COVID-19 Declared National Emergency

On March 13, the President declared the Coronavirus disease 2019 (COVID-19) outbreak a national emergency. This move invokes powers under the Stafford Act, which allows substantially more federal aid to states and local governments in combating COVID-19 outbreaks across the U.S.

COVID-19 is a respiratory illness that can spread from person to person. As of March 11, the World Health Organization (WHO) is characterizing the virus as a pandemic.

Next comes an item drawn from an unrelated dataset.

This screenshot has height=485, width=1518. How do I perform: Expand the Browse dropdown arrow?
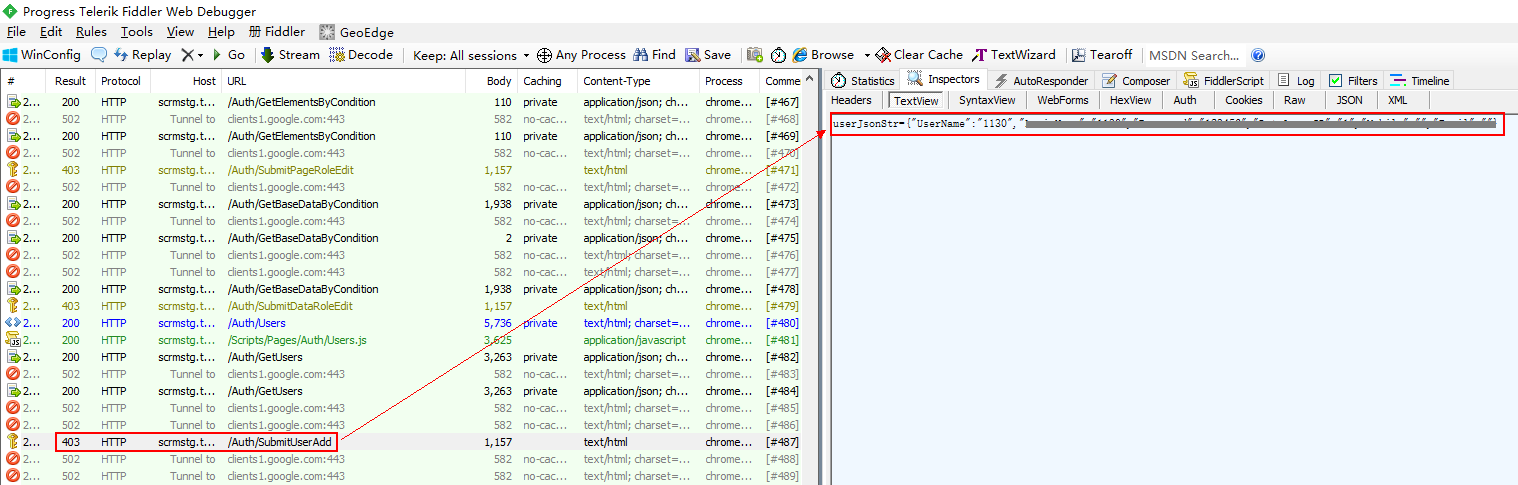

House Passes Bipartisan Coronavirus Relief Bill

On the morning of March 14, the U.S. House of Representatives passed H.R. 6201, the Families First Coronavirus Response Act (Summary), on a mostly bipartisan vote and with the support of the President. The legislation is slated to be considered by the Senate this week. The emergency relief package bill includes leave-related provisions that will impact employers.

Paid Family Medical Leave

  • The bill provides 12 weeks of job-protected paid Family and Medical Leave Act (FMLA) leave—of which the first 14 days may be unpaid—for employees of employers with fewer than 500 employees.
  • Employees may use accrued personal or sick leave during the first 14 days, but employers may not require employees to do so.
  • This leave benefit covers employees who have been working for at least 30 calendar days.
  • Among other uses, employees may use the leave to respond to quarantine requirements or recommendations, to care for family members who are responding to quarantine requirements or recommendations, and to care for a child whose school has been closed as a result of the COVID-19 pandemic.
  • After the first 14 days, employers must compensate employees in an amount that is not less than two-thirds of the employee’s regular rate of pay. These pay requirements apply to only the COVID-19-related leave reasons listed above.
  • The provisions will go into effect 15 days after the date of enactment and expire on December 31, 2020.

Paid Sick Leave

  • Employers with fewer than 500 employees will be required to provide full-time employees 2 weeks (80 hours) of paid sick leave for specific circumstances related to COVID-19 (e.g., self-isolating, doctors’ visits, etc.).
  • Part-time employees are entitled to the number of hours of paid sick time equal to the number of hours they work, on average, over a 2-week period.
  • Employers must compensate employees for any paid sick time they take at their regular rates of pay.
  • Employers will be required to post a notice informing employees of their rights to leave.
  • As currently drafted, the bill expressly provides that it does not preempt existing state or local paid sick leave entitlements.
  • The provisions will go into effect 15 days after the date of enactment and expire on December 31, 2020.

Employer Tax Credits

The measure would provide refundable payroll tax credits to employers to cover wages paid to employees while they are taking time off under the bill’s sick leave and family leave programs. The Treasury Secretary is provided with regulatory authority intended to help with cash flow issues, for example by waiving penalties on failing to deposit payroll taxes in anticipation of the credit.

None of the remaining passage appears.